> **SUPPLIED RECORDS**
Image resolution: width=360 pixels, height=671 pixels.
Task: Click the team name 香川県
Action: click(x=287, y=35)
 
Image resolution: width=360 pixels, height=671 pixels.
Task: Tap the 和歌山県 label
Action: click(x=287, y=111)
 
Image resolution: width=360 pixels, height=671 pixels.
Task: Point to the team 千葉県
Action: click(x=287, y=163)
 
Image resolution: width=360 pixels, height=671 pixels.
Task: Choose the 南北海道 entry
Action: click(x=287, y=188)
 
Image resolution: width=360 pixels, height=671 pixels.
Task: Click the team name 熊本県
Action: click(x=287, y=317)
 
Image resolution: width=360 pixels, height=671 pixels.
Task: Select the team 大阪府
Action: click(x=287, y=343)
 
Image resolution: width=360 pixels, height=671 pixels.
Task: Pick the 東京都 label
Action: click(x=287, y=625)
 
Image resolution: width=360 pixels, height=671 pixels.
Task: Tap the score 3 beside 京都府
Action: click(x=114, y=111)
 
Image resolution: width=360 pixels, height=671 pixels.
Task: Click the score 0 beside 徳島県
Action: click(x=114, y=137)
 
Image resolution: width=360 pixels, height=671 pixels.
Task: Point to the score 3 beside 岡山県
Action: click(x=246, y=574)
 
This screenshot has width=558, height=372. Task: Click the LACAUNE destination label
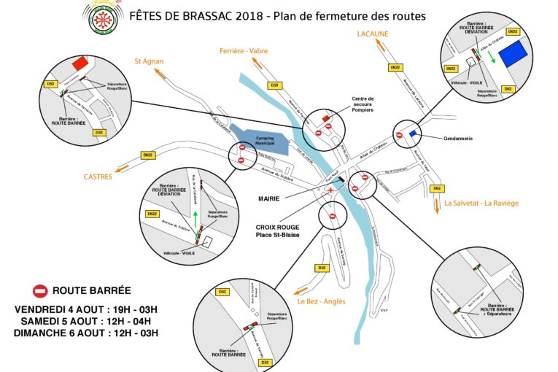point(372,34)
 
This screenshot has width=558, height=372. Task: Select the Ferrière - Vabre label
point(244,50)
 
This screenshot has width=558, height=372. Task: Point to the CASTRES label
point(98,176)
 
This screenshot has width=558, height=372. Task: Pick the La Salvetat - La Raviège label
point(481,204)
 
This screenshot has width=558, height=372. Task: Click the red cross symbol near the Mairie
point(331,190)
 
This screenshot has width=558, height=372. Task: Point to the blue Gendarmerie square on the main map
point(414,133)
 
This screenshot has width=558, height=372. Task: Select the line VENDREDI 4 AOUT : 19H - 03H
point(86,310)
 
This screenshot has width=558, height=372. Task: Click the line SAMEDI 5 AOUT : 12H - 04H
point(86,322)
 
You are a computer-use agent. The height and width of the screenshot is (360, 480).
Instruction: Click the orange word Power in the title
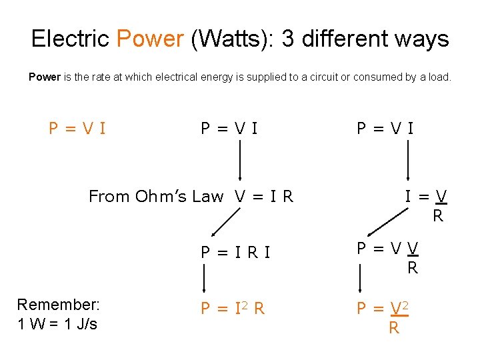(150, 39)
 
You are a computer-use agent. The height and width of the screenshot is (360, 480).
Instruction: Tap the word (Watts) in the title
(232, 39)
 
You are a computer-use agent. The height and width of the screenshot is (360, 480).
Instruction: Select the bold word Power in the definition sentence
(45, 77)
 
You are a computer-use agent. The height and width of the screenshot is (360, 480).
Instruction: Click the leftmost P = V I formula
(77, 127)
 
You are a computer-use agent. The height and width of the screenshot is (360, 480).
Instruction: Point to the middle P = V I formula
(230, 127)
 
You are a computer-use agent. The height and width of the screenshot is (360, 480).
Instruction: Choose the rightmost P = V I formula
(385, 127)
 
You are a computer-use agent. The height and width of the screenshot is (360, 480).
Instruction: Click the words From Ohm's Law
(156, 196)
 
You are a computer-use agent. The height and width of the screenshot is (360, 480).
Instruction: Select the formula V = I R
(264, 196)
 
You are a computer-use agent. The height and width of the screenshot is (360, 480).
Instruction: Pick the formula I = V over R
(427, 205)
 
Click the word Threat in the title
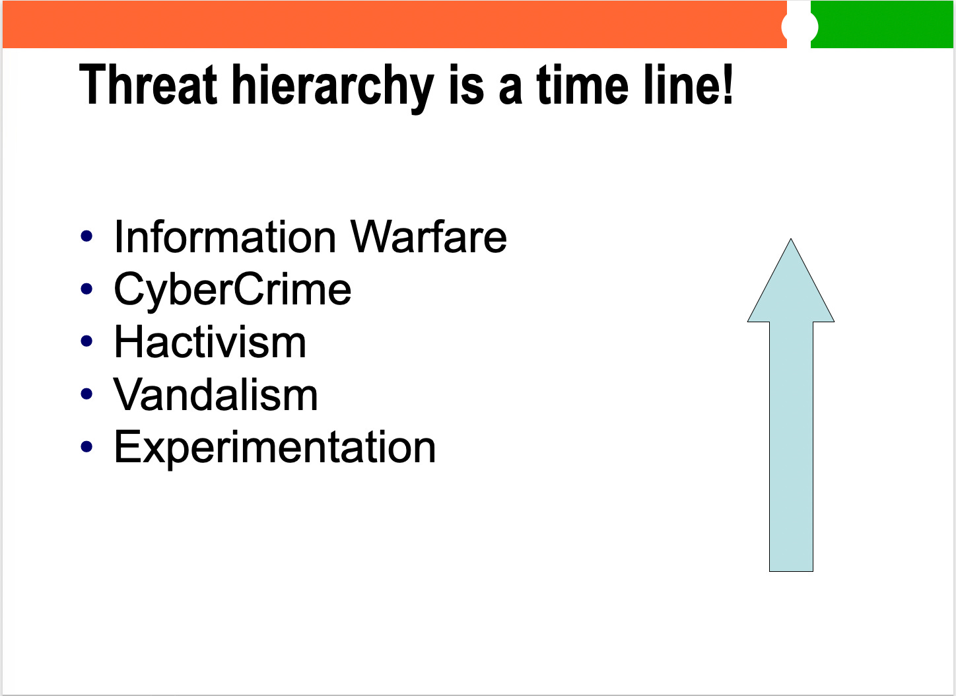tap(148, 84)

> **PROBLEM DETAILS**
Reproduce the listing above word for word, every line from start to finish, but leave out the pictures.

> **ANSWER FOR THE TASK**
Image resolution: width=360 pixels, height=671 pixels.
Task: Click the team name 香川県
Action: click(x=287, y=35)
 
Image resolution: width=360 pixels, height=671 pixels.
Task: Tap the 和歌山県 label
Action: click(x=287, y=111)
 
Image resolution: width=360 pixels, height=671 pixels.
Task: Point to the team 千葉県
Action: click(x=287, y=163)
 
Image resolution: width=360 pixels, height=671 pixels.
Task: Choose the 南北海道 entry
Action: click(x=287, y=188)
 
Image resolution: width=360 pixels, height=671 pixels.
Task: Click the team name 熊本県
Action: click(x=287, y=317)
 
Image resolution: width=360 pixels, height=671 pixels.
Task: Select the team 大阪府
Action: click(x=287, y=343)
 
Image resolution: width=360 pixels, height=671 pixels.
Task: Pick the 東京都 label
Action: click(x=287, y=625)
 
Image resolution: width=360 pixels, height=671 pixels.
Task: Tap the score 3 beside 京都府
Action: click(x=114, y=111)
 
Image resolution: width=360 pixels, height=671 pixels.
Task: Click the score 0 beside 徳島県
Action: click(x=114, y=137)
 
Image resolution: width=360 pixels, height=671 pixels.
Task: Point to the score 3 beside 岡山県
Action: click(x=246, y=574)
 
This screenshot has width=558, height=372. Task: Click the LACAUNE destination label
point(372,34)
 
This screenshot has width=558, height=372. Task: Select the Ferrière - Vabre label
point(244,50)
 
This screenshot has width=558, height=372. Task: Point to the CASTRES label
point(98,176)
 
This screenshot has width=558, height=372. Task: Pick the La Salvetat - La Raviège label
point(481,204)
 
This screenshot has width=558, height=372. Task: Click the red cross symbol near the Mairie
point(331,190)
 
This screenshot has width=558, height=372. Task: Point to the blue Gendarmerie square on the main map
point(414,133)
 
This screenshot has width=558, height=372. Task: Select the line VENDREDI 4 AOUT : 19H - 03H
point(86,310)
 
This screenshot has width=558, height=372. Task: Click the line SAMEDI 5 AOUT : 12H - 04H
point(86,322)
 
You are a computer-use agent. The height and width of the screenshot is (360, 480).
Instruction: Click the orange word Power in the title
(150, 39)
 
You are a computer-use agent. The height and width of the screenshot is (360, 480).
Instruction: Tap the word (Watts) in the title
(232, 39)
 
You are a computer-use agent. The height and width of the screenshot is (360, 480).
Instruction: Select the bold word Power in the definition sentence
(45, 77)
 
You are a computer-use agent. The height and width of the screenshot is (360, 480).
Instruction: Click the leftmost P = V I formula
(77, 127)
 
You are a computer-use agent. The height and width of the screenshot is (360, 480).
Instruction: Point to the middle P = V I formula
(230, 127)
 
You are a computer-use agent. The height and width of the screenshot is (360, 480).
Instruction: Choose the rightmost P = V I formula
(385, 127)
 
You are a computer-use agent. The height and width of the screenshot is (360, 480).
Instruction: Click the words From Ohm's Law
(156, 196)
 
You are a computer-use agent. The height and width of the screenshot is (360, 480).
Instruction: Select the formula V = I R
(264, 196)
 
You are a computer-use agent. The height and width of the screenshot is (360, 480).
Instruction: Pick the formula I = V over R
(427, 205)
 
Click the word Threat in the title
tap(148, 84)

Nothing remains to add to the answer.